ISTRUZIONE
Inserisci le righe seguenti in un elenco numerato, omettendo quelle vuote.

··· RIGHE FORNITE

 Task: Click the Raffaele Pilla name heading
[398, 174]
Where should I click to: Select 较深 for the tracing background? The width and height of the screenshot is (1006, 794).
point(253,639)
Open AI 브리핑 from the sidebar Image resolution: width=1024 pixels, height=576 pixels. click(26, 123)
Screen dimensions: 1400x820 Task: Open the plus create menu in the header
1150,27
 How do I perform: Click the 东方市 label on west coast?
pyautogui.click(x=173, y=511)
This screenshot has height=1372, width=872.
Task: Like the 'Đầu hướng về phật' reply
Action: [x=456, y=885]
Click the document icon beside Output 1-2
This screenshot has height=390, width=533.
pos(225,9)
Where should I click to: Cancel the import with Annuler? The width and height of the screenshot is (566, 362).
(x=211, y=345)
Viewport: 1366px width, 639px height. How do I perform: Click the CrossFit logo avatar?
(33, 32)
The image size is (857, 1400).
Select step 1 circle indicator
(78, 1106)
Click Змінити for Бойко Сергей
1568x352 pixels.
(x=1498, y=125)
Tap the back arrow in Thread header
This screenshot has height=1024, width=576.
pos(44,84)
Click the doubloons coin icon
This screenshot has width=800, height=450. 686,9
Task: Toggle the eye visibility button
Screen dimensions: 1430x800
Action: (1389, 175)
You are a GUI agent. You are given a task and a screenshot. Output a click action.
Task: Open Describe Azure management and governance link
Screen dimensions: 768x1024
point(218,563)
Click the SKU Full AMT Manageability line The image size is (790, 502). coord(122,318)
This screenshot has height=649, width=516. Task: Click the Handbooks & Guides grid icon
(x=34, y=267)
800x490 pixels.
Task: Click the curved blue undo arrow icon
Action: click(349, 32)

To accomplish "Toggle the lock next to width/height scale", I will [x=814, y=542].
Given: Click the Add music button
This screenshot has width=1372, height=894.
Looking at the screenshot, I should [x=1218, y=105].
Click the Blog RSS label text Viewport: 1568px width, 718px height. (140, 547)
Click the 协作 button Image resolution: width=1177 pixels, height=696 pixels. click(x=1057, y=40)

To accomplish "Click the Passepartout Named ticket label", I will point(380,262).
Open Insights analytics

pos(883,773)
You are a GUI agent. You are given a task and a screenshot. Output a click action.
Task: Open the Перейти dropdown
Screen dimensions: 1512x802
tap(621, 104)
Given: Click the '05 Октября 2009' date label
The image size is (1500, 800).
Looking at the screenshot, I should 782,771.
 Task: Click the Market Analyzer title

······

ESITO DEL COMPITO
1.  Task: Click the Raffaele Pilla name heading
2. [398, 174]
3. Where should I click to: Select 较深 for the tracing background? The width and height of the screenshot is (1006, 794).
4. point(253,639)
5. Open AI 브리핑 from the sidebar Image resolution: width=1024 pixels, height=576 pixels. click(26, 123)
6. Screen dimensions: 1400x820 Task: Open the plus create menu in the header
7. 1150,27
8.  How do I perform: Click the 东方市 label on west coast?
9. pyautogui.click(x=173, y=511)
10. This screenshot has height=1372, width=872.
11. Task: Like the 'Đầu hướng về phật' reply
12. Action: [x=456, y=885]
13. Click the document icon beside Output 1-2
14. This screenshot has height=390, width=533.
15. pos(225,9)
16. Where should I click to: Cancel the import with Annuler? The width and height of the screenshot is (566, 362).
17. (x=211, y=345)
18. Viewport: 1366px width, 639px height. How do I perform: Click the CrossFit logo avatar?
19. (33, 32)
20. The image size is (857, 1400).
21. Select step 1 circle indicator
22. (78, 1106)
23. Click Змінити for Бойко Сергей
24. 1568x352 pixels.
25. (x=1498, y=125)
26. Tap the back arrow in Thread header
27. This screenshot has height=1024, width=576.
28. pos(44,84)
29. Click the doubloons coin icon
30. This screenshot has width=800, height=450. 686,9
31. Task: Toggle the eye visibility button
32. Screen dimensions: 1430x800
33. Action: (1389, 175)
34. You are a GUI agent. You are given a task and a screenshot. Output a click action.
35. Task: Open Describe Azure management and governance link
36. Screen dimensions: 768x1024
37. point(218,563)
38. Click the SKU Full AMT Manageability line The image size is (790, 502). coord(122,318)
39. This screenshot has height=649, width=516. Task: Click the Handbooks & Guides grid icon
40. (x=34, y=267)
41. 800x490 pixels.
42. Task: Click the curved blue undo arrow icon
43. Action: click(349, 32)
44. To accomplish "Toggle the lock next to width/height scale", I will [x=814, y=542].
45. Given: Click the Add music button
46. This screenshot has width=1372, height=894.
47. Looking at the screenshot, I should [x=1218, y=105].
48. Click the Blog RSS label text Viewport: 1568px width, 718px height. (140, 547)
49. Click the 协作 button Image resolution: width=1177 pixels, height=696 pixels. click(x=1057, y=40)
50. To accomplish "Click the Passepartout Named ticket label", I will point(380,262).
51. Open Insights analytics
52. pos(883,773)
53. You are a GUI agent. You are given a task and a screenshot. Output a click action.
54. Task: Open the Перейти dropdown
55. Screen dimensions: 1512x802
56. tap(621, 104)
57. Given: Click the '05 Октября 2009' date label
58. The image size is (1500, 800).
59. Looking at the screenshot, I should 782,771.
60.  Task: Click the Market Analyzer title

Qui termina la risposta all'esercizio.